▶ _Problem description_
Reproduce the stretch of the tune_grid documentation from "#' @param resamples" through "to be customized.", word for word.

▶ _Excerpted passage_
□ □ □ □ □

R/tune_grid.R

Defines functions set_workflow pull_rset_attributes tune_grid_workflow tune_grid.workflow tune_grid.model_spec tune_grid.default tune_grid

Documented in pull_rset_attributes tune_grid tune_grid.model_spec tune_grid.workflow

#' Model tuning via grid search
#'
#' [tune_grid()] computes a set of performance metrics (e.g. accuracy or RMSE)
#'  for a pre-defined set of tuning parameters that correspond to a model or
#'  recipe across one or more resamples of the data.
#'
#' @param object A `parsnip` model specification or a [workflows::workflow()].
#' @param preprocessor A traditional model formula or a recipe created using
#'   [recipes::recipe()].
#' @param resamples An `rset()` object.
#' @param param_info A [dials::parameters()] object or `NULL`. If none is given,
#' a parameters set is derived from other arguments. Passing this argument can
#' be useful when parameter ranges need to be customized.
#' @param grid A data frame of tuning combinations or a positive integer. The
#'  data frame should have columns for each parameter being tuned and rows for
#'  tuning parameter candidates. An integer denotes the number of candidate
#'  parameter sets to be created automatically.

□ □ □ □ □

▶ _Collected data_
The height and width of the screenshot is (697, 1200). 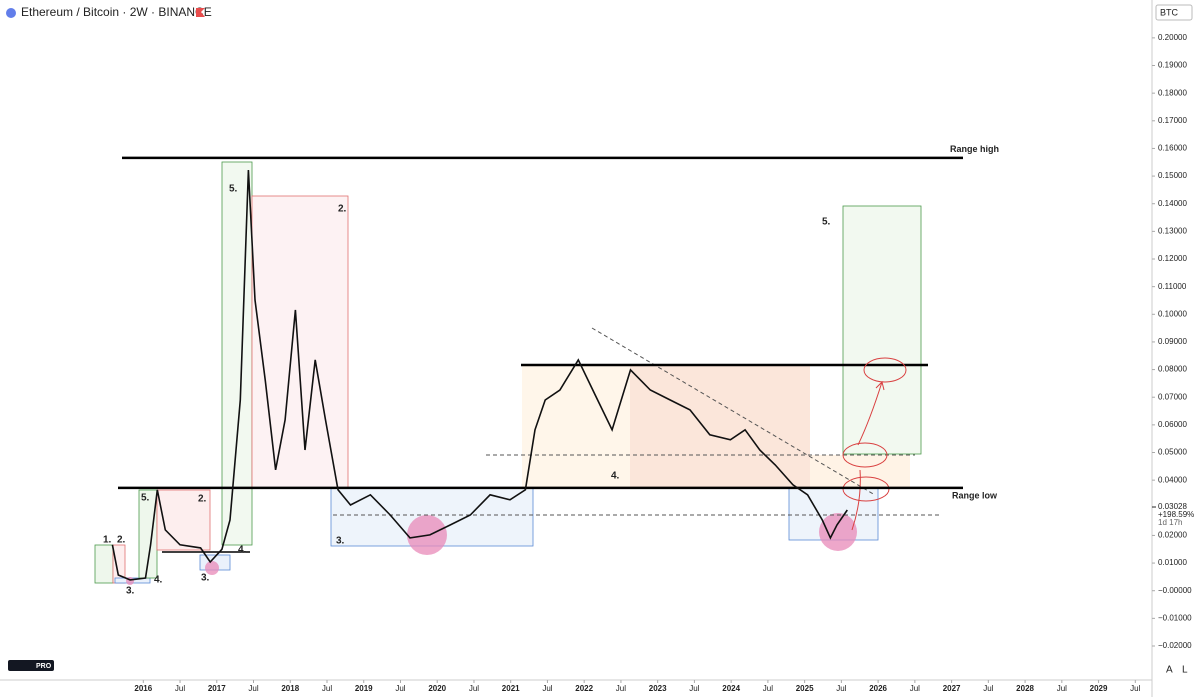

□ □ □ □ □

▶ _Reply_
#' @param resamples An `rset()` object.
#' @param param_info A [dials::parameters()] object or `NULL`. If none is given,
#' a parameters set is derived from other arguments. Passing this argument can
#' be useful when parameter ranges need to be customized.